“¿Para qué recordar a los muertos si hasta los vivos ya nos olvidaron?”
— dijo Doña Socorro mientras quitaba las telarañas del marco de la vieja ventana. Sus ojos no mostraban tristeza, solo un vacío profundo. Elena tragó saliva y miró la casa donde, desde hace varios años, no se encendían copales, no se ponían calaveras de azúcar ni se escuchaban risas entre la nostalgia.
Elena había regresado del ciudad, no por la celebración, sino por el desempleo, un amor perdido y porque una noche soñó con su abuelo llamándola desde un altar cubierto de polvo.
El pueblo de San Antonio del Río solía celebrar el Día de Muertos durante tres días y tres noches: música, baile, pan de muerto, y flores de cempasúchil adornaban el cementerio.
Pero ahora… los niños no saben armar el altar, los adultos dicen estar “ocupados”, y los ancianos han partido, llevándose consigo los recuerdos que nadie más guarda.
Elena sentía enojo, pero aún más culpa. Ella formaba parte de ese pueblo. Creció, estudió en la ciudad, se olvidó.
Elena decidió revivir el Día de Muertos, no con una gran fiesta, sino con una noche sencilla, un altar común, un puente entre vivos y muertos.
Pero la respuesta no fue la esperada:
— “Eso es cosa del pasado, mijita.”
— “¿Y quién va a pagar por eso?”
— “Los jóvenes ya no creen en esas cosas.”
Hasta su madre evitaba el tema. Elena se sintió como una extraña en su propio pueblo. Quiso renunciar.
El primero de noviembre, Elena fue sola al cementerio. Llevaba algunas velas, flores de cempasúchil y una foto vieja de su abuelo.

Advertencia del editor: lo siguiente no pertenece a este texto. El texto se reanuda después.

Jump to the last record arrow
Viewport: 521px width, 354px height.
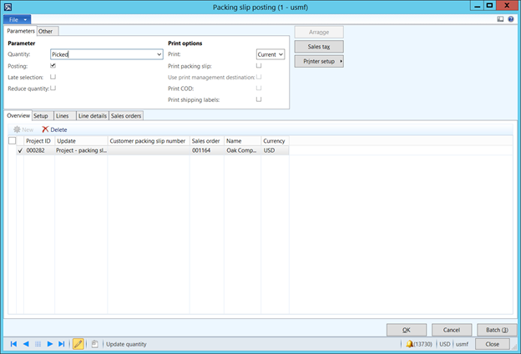[x=61, y=343]
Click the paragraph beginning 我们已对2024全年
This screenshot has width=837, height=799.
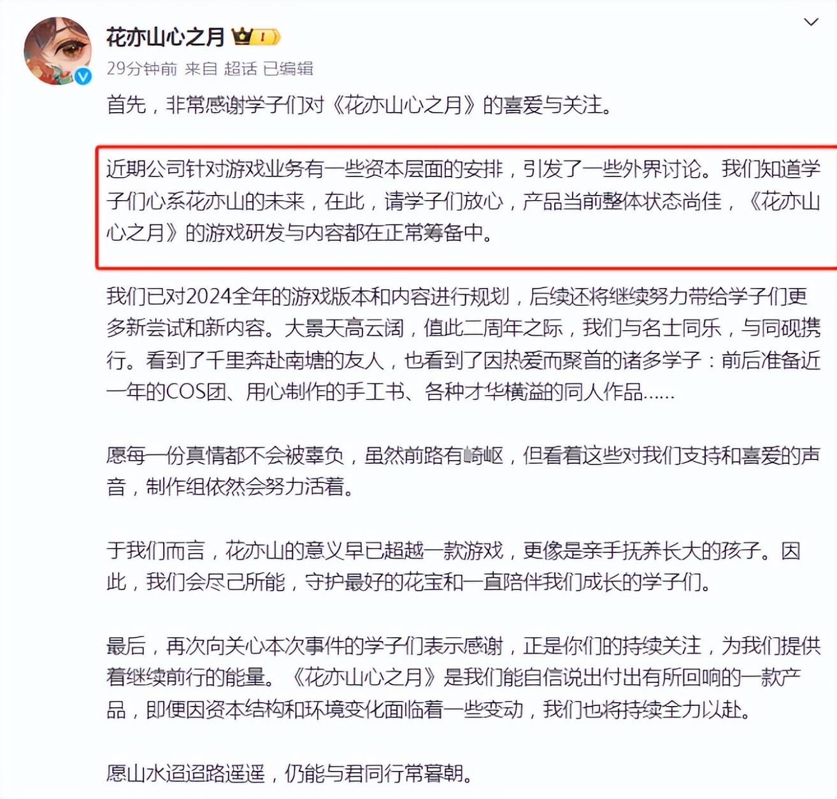(x=463, y=344)
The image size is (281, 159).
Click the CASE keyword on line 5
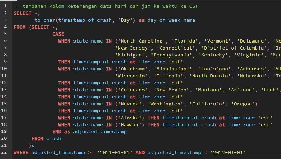[x=58, y=34]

Prendió las velas una a una y comenzó a hablarle, no en voz alta, sino como si él estuviera allí:
— “¿Recuerdas el pan que hacías con anís? ¿Y cómo decías que las almas caminan entre nosotros esta noche?”
De pronto, escuchó pasos.
Una niña con un ramo de flores, dos jóvenes con música bolero, y finalmente Doña Socorro con una taza de chocolate caliente.
El cementerio empezó a iluminarse, no con ruido, sino con un calor silencioso, como si alguien estuviera llamando a la memoria de cada uno.

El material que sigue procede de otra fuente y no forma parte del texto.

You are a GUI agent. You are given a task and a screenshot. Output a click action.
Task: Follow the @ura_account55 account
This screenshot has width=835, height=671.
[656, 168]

No hubo fiesta grande ni cámaras de televisión.
Pero al día siguiente, la gente murmuraba:
— “El Día de Muertos de este año… fue diferente.”
— “Escuché a mi abuelo en el viento.”
— “Mi hija preguntó quién es su bisabuelo.”
Elena no sabía si se quedaría mucho tiempo en el pueblo, pero sabía que esa noche algo había revivido — entre los vivos y los muertos.
Y por primera vez en años, no se sintió sola.